Habitare’s Ahead! Made a Statement for Design

Finnish architect Vesa Honkonen created the high-profile Ahead! design section at the Habitare fair, playing with contrasts and light.

“The biggest challenge in trade fair architecture is the fact that each exhibitor designs their booth independently,” Honkonen explains his task, which included the design of the overall Ahead! exhibition hall concepts including lighting, as well as a special area for seminars.

Ahead! was dedicated to Finnish and international design at the Habitare Furniture, Interior Decoration and Design Fair, held in Helsinki from September 9th to 13th, 2009.

Light vs. darkness

One of Honkonen’s specialties is lighting design – designing and defining space with light.

“My idea for lighting in Ahead! was darkness,” he explains.
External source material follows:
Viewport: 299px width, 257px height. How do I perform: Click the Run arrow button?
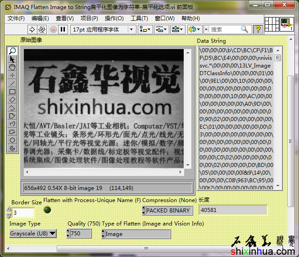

He would produce as much darkness as possible, by covering all sources of natural light and turning off the fixed lights in the exhibition hall. This allowed the booths to glow with their own lights. The overall atmosphere was thrilling.

“A colleague hailed this as my best lighting concept to date,” Honkonen says.

A Forum of contrasts

Honkonen’s starting point with the seminar space, called the Forum, was not to compete with the booths but to draw visitors’ attention by other means. His solution was not utilising coloured lights and glitter – there would be plenty of those on the booths – but something more artistic.

He made the Forum round and separated it from the exhibits with outward leaning canvas walls. A black-and-white film produced for the purpose, with dancer Reijo Kela in the role of “Mr Design”, was projected onto the canvas with a rotating projector. “We wanted to personify design and give it a body,” Honkonen explains.

The film reflected on the porous and translucent fabric created a dim and moving lighting effect that contrasted sharply with the bright and clearly defined contours of the exhibits.

Finnish forest brought to the design fair

Mr Design wandered in a Finnish forest, sometimes slowly and painfully, sometimes animated, as a metaphor of design processes. The Finnish forest brought to Ahead! reflected the closeness to nature of Finnish design.

The Forum was lit with three light sources, all equipped with sound, and they intermittently shouted “Ahead!” Honkonen comments, “The shouting lights claimed the space in a subtle way.”

The Forum was furnished with 100 chairs that had been collected from 70 different manufacturers, including old classics and new pieces. “People were thus given an opportunity to experience a wide variety of different chairs in one place,” Honkonen says.